Shale drillers spending most of their cash paying off high debt

HOUSTON — After a credit-fueled energy boom and a punishing downturn, U.S. shale drillers now spend the vast majority of their operating cash flow paying off the debt they took out to expand their drilling.

The U.S. Energy Information Administration says in the second quarter, 83 percent of domestic oil companies’ operating cash flow went to paying off debt balances as their cash piles shrink because of cheap crude.

That compares to 58 percent in the second quarter of 2014 and about 44 percent in early 2012. Over the last five years, oil companies have collected more than $250 billion in risky junk bonds to extract millions of barrels of crude from shale rock in Texas and North Dakota, eventually leading to a global oil glut that has cut the price of oil by more than half.

“Low oil prices have significantly reduced cash flow for U.S. oil producers, and to adjust to lower cash flows, companies have reduced capital expenditures and raised more cash from debt and equity,” the EIA said.

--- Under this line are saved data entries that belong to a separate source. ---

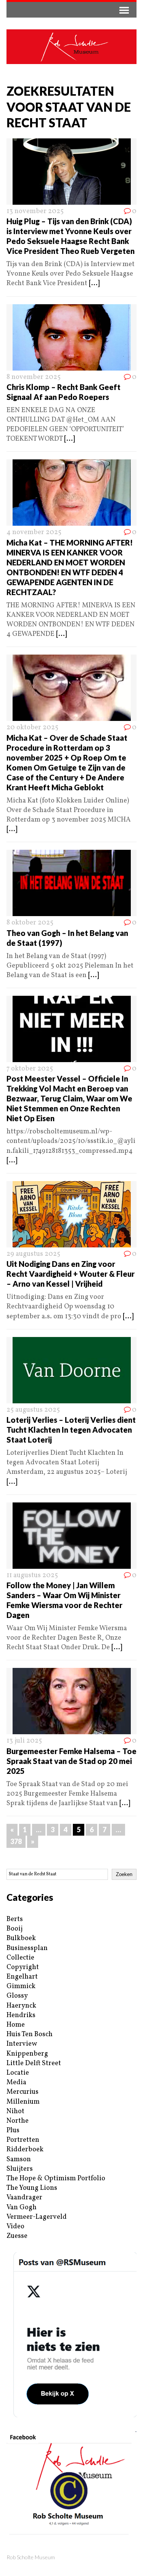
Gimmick (20, 1986)
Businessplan (27, 1948)
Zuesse (16, 2236)
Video (15, 2226)
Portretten (22, 2140)
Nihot (15, 2111)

“As the share of debt repayment to operating cash flow increases, a company is left with less cash to use for investment opportunities, dividends or savings for future use.”

Related: More oil driller defaults coming as banks restrict lending

If oil prices stay low next year, it could get worse. North American oil explorers have only hedged about 11 percent of their oil production in 2016. That’s well below the 28 percent of oil production they’ve hedged in the third quarter of this year, according to research firm IHS.